We also seek to redact or anonymise information where this helps us strike the right balance between the impact on an individual and the public interest in publication. For example, we might redact sensitive personal information, or information that could enable a reader to calculate an individual's salary, where the individual has demonstrated that putting this information into the public domain would cause them significant harm.

We only consider not publishing a decision at all in exceptional circumstances. These circumstances are likely to be:

  • when it is not practicable to redact the necessary information from the decision
  • where the publication of the decision (even with redactions) is likely to have a disproportionate impact on health, safety or presents a risk to life
  • if publication might prejudice ongoing civil or criminal proceedings.

It is unlikely that we will withhold publication or anonymise information solely because it may result in:

  • a loss of income or custom
  • negative impacts for staff such as redundancies
  • embarrassment or reputational impacts.

Example

We rebuke a solicitor following a court finding that they contravened section 4A of the Public Order Act 1986 by threatening abuse and using insulting words in public. The solicitor provides medical evidence to us which confirms that the stress of the publication of the rebuke will cause risks to the solicitor's life.

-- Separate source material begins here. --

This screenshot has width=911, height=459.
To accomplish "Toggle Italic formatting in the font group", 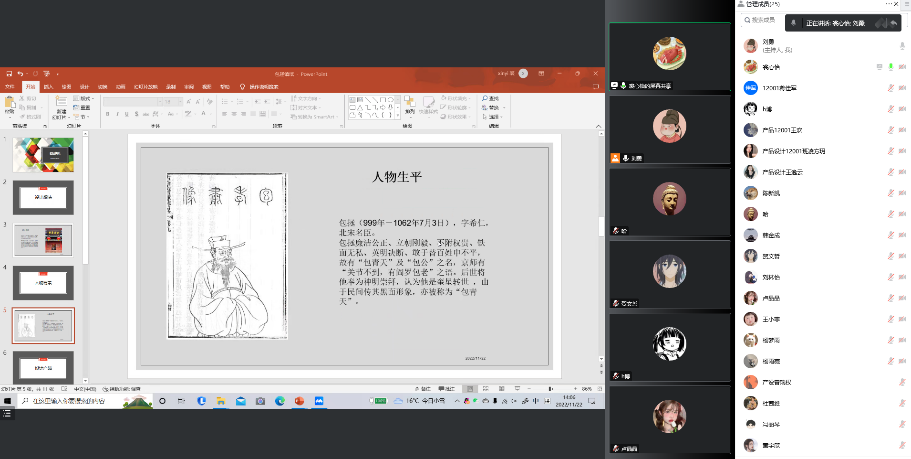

The solicitor confirms that their employer is aware of the conviction and has supported them to move out of the criminal defence department to the firm's conveyancing department while they receive medical support to address personal issues.

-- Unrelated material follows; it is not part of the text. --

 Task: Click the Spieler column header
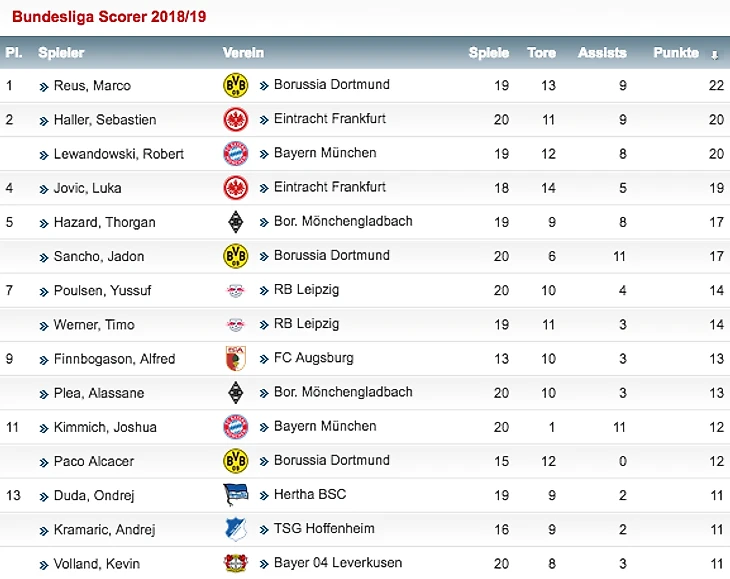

Taking these factors into account, we decide that publication is not in the public interest. The solicitor confirms to us that they will inform any new employers about the sanction against them and will notify us if their work arrangements change during the next three years. Our publication decision does not impact or change our decision to rebuke the solicitor.

When and to whom might we disclose information about a decision, even if we have not published it?

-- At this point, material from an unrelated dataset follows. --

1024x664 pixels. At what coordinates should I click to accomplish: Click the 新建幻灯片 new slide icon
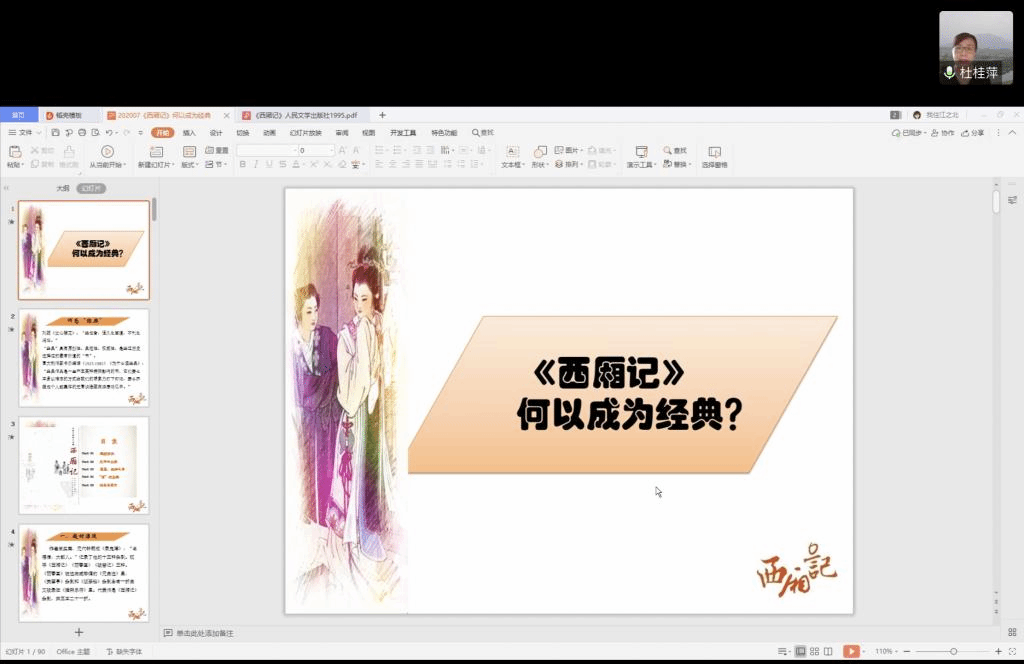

We will consider disclosing information outside of published decisions on a case-by-case basis and in line with our disclosure policy. This may be, for example, to comply with a court order, to provide information to another regulator or law enforcement agency in line with an information sharing agreement, or in response to a request from an insurer, lender, potential employer, or client.

How long do we publish a decision for?

It is important that our decisions, including the sanctions and controls we impose, are in the public domain for sufficient time to:

  • make sure that we are transparent and properly accountable for the decisions that we make
  • uphold standards through promoting understanding of unacceptable behaviours and the consequences of non-compliance with our rules
  • uphold public confidence by showing that the profession is regulated appropriately
  • protect the public by providing visibility about restrictions and conditions on the right to practice
  • allow consumers to make informed choices.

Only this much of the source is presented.